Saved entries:
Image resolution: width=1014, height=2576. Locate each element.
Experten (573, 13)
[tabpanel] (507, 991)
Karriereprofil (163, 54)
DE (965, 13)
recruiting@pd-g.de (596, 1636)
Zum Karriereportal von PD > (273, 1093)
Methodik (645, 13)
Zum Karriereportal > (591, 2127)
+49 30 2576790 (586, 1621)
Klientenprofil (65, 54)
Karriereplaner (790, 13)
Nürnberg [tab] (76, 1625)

Problem to solve: Copy each line of the data that contains the word "Karriereportal", leaving the other lines out.

Result of the task:
Zum Karriereportal von PD > (273, 1093)
Zum Karriereportal > (591, 2127)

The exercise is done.